流沙忽然心口一窒,感到一柄無聲無色的利刃仿若自頭頂刺下。他的視覺被幹擾,恐怕“辰星”已挪騰到他面前,行將取他性命,而他已無法阻攔!

正在此時,一旁癱軟在地的“幻影之友”機器人突然動了起來,猛地向他飛撲!一陣巨響後,兩具“幻影之友”機器人倒落在地,糾纏在一起。

雪豹的聲音自破損的機械中傳來:“你這傻蛋,還自稱‘無敵大王’呢,連一個機器人都能折騰得你汗流浹背!”

流沙驚叫道:“梅花貓!”

“本小姐才不是貓,而是雪豹!快跑吧,時間種植園是集團的巢穴,他們早在這裏布下伏兵!”

“我不怕,我可是集團的首席清道夫。”

“那你能對付核彈麽?你也知曉的,他們有比這可怖得多的武器!”

突然間,雪豹的聲音戛然而止。

一個金屬頭顱被“辰星”扯裂,滾落在流沙腳底,發出清脆一響。“辰星”手持利刃,帶著獰笑向他步步緊逼。與此同時,流沙瞥見一群孩子自廊道上蜂擁而來,目光空洞,面無表情。

“快……跑。”腳邊的機械頭顱發出刺耳的雜音,勉強能聽出是雪豹的聲嗓。“是炸……彈。”

流沙一顫,伸手撈起雪豹的頭顱就跑。一個穿白衣的孩子奔到他附近,頭頸忽然一折!

但聽“轟隆”一聲巨響,山崩地坼一般,整座種植園的建築都在震顫,玻璃綻裂,瀑布一般傾瀉於地。滾滾濃煙中,奔跑出更多孩子。他們都帶著木然神色,直撞向流沙。

這是被2040分部改造成人體炸彈的孩子們!流沙一顆心怦怦直跳。爆炸的氣浪讓他翻跌,落入雜物間旁的階梯。

碎石如雨,地面強震、碎裂,是世界末日一般的景象。懷裏的機械頭顱仍在斷斷續續地說話:“快……逃。”

流沙垂頭。從那破損的鐵塊上已看不出雪豹的形貌,然而昔日夥伴的靈魂曾駐留其中。他輕聲問:“你剛才為何要救我?”

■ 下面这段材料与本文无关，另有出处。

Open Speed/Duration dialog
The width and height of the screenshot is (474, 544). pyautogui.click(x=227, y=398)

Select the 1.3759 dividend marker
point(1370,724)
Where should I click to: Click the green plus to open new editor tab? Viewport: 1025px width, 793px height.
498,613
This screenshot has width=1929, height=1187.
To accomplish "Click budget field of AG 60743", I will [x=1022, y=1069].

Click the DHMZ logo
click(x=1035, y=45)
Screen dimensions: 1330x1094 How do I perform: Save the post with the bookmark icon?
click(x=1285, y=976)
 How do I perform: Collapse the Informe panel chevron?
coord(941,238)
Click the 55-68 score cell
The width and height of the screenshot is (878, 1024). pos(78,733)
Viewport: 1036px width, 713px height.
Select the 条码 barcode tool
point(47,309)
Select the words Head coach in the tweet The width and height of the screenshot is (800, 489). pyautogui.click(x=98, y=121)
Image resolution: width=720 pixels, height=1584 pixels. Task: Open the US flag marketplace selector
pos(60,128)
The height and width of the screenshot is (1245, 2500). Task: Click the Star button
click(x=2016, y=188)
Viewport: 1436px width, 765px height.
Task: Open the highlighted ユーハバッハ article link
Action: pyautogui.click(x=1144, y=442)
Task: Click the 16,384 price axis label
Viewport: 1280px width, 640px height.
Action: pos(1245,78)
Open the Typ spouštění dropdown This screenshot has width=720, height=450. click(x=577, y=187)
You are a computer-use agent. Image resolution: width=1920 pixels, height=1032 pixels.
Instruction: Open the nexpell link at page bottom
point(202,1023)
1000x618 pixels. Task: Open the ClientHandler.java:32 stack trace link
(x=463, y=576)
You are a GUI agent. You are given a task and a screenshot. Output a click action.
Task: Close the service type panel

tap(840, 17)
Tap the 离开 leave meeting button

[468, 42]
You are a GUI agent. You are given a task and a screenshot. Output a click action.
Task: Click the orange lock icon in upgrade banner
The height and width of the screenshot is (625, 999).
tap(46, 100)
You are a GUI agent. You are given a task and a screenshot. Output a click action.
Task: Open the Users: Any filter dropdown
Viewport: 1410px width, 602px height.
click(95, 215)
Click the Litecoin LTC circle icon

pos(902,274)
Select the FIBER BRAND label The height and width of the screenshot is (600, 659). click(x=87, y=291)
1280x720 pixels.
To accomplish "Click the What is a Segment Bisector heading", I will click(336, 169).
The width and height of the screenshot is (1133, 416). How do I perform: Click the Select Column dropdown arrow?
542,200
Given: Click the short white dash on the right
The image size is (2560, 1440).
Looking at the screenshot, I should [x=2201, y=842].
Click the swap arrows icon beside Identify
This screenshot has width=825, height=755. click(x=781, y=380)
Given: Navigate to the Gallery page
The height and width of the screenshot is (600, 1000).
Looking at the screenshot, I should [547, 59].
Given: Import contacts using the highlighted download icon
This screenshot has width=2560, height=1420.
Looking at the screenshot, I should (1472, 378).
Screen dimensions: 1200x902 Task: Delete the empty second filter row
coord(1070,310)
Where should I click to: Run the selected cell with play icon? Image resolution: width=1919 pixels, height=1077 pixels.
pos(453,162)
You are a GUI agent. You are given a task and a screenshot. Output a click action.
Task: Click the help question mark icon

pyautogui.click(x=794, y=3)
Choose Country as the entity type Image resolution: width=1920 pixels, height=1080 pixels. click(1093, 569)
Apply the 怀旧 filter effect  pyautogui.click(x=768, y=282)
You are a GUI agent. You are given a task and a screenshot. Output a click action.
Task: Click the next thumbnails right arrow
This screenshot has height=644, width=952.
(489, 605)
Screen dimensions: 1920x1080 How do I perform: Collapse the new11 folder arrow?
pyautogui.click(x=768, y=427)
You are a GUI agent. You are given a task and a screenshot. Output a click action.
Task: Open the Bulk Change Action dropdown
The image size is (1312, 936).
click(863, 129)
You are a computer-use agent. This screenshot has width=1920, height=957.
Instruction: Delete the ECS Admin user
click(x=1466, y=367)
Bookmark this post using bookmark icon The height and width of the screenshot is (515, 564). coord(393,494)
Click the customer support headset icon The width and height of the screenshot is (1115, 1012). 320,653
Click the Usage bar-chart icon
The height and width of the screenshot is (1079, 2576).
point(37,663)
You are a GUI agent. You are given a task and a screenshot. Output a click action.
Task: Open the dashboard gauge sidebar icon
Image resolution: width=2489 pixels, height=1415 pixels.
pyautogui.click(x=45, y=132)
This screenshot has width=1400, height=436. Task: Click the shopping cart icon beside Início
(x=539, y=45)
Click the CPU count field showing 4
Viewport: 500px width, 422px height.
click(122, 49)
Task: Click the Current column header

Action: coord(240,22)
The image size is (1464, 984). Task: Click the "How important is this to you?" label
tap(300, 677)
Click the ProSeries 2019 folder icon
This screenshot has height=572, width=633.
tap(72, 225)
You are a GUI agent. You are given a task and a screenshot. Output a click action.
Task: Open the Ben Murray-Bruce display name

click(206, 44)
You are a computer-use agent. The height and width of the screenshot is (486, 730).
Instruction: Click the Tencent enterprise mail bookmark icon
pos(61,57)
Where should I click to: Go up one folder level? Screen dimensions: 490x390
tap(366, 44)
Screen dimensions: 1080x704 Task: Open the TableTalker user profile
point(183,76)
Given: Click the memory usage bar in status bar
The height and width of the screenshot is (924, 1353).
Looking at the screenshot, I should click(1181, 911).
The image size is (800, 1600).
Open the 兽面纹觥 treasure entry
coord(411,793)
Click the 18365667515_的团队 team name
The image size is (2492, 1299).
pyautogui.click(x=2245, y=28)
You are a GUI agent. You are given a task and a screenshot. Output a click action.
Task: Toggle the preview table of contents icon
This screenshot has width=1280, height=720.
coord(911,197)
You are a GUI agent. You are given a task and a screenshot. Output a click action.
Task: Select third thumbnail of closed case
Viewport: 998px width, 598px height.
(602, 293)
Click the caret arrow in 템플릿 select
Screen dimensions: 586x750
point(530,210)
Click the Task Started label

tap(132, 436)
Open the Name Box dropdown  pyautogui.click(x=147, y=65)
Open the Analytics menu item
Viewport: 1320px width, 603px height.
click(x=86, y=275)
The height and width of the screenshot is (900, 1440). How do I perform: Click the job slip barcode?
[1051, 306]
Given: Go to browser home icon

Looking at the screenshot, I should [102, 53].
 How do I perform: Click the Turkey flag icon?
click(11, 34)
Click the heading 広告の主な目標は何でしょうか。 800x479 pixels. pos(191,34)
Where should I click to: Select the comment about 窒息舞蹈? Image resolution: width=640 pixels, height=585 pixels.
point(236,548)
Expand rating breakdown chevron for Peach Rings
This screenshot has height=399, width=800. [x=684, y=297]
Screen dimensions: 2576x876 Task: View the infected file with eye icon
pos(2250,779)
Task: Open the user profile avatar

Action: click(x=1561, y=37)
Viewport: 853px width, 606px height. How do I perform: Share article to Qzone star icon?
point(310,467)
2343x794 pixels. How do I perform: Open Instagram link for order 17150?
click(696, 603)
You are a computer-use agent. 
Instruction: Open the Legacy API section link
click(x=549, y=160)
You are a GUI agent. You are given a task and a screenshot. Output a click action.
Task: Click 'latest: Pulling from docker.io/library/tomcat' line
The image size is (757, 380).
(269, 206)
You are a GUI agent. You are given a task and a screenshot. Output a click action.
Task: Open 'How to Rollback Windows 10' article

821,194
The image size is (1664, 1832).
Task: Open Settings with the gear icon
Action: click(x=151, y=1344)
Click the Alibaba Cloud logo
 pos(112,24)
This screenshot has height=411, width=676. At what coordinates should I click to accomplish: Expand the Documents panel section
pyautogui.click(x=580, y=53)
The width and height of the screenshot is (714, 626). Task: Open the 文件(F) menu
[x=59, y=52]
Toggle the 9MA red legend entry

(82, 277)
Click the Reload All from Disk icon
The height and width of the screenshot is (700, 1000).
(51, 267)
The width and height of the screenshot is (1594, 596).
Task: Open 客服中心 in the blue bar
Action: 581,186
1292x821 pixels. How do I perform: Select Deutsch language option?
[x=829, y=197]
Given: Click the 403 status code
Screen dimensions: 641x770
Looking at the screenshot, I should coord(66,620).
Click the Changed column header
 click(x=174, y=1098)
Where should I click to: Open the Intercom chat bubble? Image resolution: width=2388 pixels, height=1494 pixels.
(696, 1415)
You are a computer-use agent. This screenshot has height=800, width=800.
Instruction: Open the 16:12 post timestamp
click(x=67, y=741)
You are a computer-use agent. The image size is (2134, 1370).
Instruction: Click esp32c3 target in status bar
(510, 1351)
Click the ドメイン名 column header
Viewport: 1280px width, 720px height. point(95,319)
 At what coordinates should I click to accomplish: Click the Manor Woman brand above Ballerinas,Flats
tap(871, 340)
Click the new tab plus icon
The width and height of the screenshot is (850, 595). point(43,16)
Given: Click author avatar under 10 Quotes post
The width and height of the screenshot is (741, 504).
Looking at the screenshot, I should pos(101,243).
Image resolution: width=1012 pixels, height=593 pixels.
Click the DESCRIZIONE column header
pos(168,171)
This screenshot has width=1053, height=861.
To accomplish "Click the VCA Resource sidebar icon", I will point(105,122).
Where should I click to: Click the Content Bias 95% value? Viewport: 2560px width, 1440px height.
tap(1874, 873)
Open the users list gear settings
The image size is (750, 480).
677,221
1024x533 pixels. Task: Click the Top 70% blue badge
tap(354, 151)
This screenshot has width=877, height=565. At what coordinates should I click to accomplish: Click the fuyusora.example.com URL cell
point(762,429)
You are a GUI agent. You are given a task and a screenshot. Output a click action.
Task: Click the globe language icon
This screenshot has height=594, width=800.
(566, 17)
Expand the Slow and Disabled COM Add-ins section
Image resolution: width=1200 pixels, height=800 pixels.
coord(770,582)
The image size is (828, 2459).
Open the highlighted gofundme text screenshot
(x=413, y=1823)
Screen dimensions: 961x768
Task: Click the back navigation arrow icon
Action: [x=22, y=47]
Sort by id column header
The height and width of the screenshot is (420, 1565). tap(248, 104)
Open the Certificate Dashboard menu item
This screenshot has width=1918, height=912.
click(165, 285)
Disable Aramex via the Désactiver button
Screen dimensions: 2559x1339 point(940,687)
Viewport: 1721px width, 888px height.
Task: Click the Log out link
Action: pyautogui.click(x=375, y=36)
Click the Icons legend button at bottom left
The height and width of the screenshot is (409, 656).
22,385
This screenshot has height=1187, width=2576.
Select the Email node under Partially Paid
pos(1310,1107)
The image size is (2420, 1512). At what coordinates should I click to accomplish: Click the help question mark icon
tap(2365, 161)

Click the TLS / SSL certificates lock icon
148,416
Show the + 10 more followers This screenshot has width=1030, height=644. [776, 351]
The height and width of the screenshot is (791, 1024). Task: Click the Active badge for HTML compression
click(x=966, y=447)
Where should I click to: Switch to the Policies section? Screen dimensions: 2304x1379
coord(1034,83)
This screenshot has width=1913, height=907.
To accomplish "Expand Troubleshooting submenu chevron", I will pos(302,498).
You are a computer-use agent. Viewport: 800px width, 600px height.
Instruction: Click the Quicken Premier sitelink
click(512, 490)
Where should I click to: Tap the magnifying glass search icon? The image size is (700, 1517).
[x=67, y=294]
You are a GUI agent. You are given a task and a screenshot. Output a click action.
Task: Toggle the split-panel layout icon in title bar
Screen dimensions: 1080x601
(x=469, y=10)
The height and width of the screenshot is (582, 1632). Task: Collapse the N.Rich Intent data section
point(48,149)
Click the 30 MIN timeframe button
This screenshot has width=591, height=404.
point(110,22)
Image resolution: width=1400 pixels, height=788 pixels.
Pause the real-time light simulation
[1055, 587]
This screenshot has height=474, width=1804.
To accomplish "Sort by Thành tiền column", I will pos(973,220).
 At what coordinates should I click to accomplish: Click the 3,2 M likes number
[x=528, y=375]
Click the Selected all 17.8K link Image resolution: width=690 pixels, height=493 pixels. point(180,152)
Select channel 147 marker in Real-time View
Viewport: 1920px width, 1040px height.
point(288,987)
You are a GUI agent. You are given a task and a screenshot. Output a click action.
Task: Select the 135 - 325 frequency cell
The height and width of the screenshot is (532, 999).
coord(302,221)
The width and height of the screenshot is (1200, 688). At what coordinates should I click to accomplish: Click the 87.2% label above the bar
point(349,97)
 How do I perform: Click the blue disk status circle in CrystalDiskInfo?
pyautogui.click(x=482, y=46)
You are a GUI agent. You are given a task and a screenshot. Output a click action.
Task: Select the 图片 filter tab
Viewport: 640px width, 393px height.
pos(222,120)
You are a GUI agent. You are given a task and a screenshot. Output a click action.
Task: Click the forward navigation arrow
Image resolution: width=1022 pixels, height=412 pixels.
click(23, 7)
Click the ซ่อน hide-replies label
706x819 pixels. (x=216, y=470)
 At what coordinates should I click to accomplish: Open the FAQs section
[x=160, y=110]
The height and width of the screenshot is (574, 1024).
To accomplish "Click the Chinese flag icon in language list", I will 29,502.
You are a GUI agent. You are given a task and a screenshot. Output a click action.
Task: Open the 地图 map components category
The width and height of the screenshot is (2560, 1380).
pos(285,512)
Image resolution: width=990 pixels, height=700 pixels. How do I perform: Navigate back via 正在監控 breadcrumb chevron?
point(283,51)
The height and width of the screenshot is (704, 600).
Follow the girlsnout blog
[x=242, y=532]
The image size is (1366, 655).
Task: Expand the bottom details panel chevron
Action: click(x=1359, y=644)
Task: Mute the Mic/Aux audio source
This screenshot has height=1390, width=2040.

“幻影之友”屬於集團2040分部,本沒有幫自己脫離集團的緣由。舊機械的眼閃爍一下,斷續地道:

“因為……我是你們願望的集合體。”

“撲克酒吧的眾人……曾向我描繪過……他們夢想中的,我的模樣。黑桃夫人……希望我是雪豹。紅心……希望我有著少女的性格。作為黑客……以及解析的能力來自你,你盼望著我如同王牌小醜的強大夥伴零號喵一般……雲石。”

往日種種忽如走馬燈一般在眼前輪轉。聽雪豹親口吐露自己的名字,流沙胸膛驟然一縮,抱著它的手臂收緊。在這冰冷的機械頭顱下,藏著一個溫暖的靈魂。

“而辰星希望的是……我不會背叛你們。”

雪豹的殘骸說,“所以我會信守諾言……永遠做你們的夥伴。”

流沙沈默不語。搖撼的建築中,塵沙如瀑傾瀉。他抱緊機械頭顱,那裏有著他過往的記憶、情感。時光流逝,他已從雲石變成了手染鮮血的清道夫,而雪豹則依舊如初。

他聽見孩子們游蕩的腳步聲,像寂寥的雨聲,漸漸遠去。

“集團向來……用我們完成一些特殊任務,讓我們進行時空跳躍……在暗中收集特定人物的記憶與時間。我們會通過神經氣溶膠……抑制人們前額葉判斷力,植入記憶,讓人在幼年期就在夢境中反覆經歷家族欠債場景……從而擴充集團財富。”

機械頭顱道,眼中的光芒漸趨黯淡。

“但在與你們相處的時日裏……我不必去做這樣的事,而是作為‘幻影之友’……實現了本應為人類服務的目的……為你們制造充滿歡笑的回憶。”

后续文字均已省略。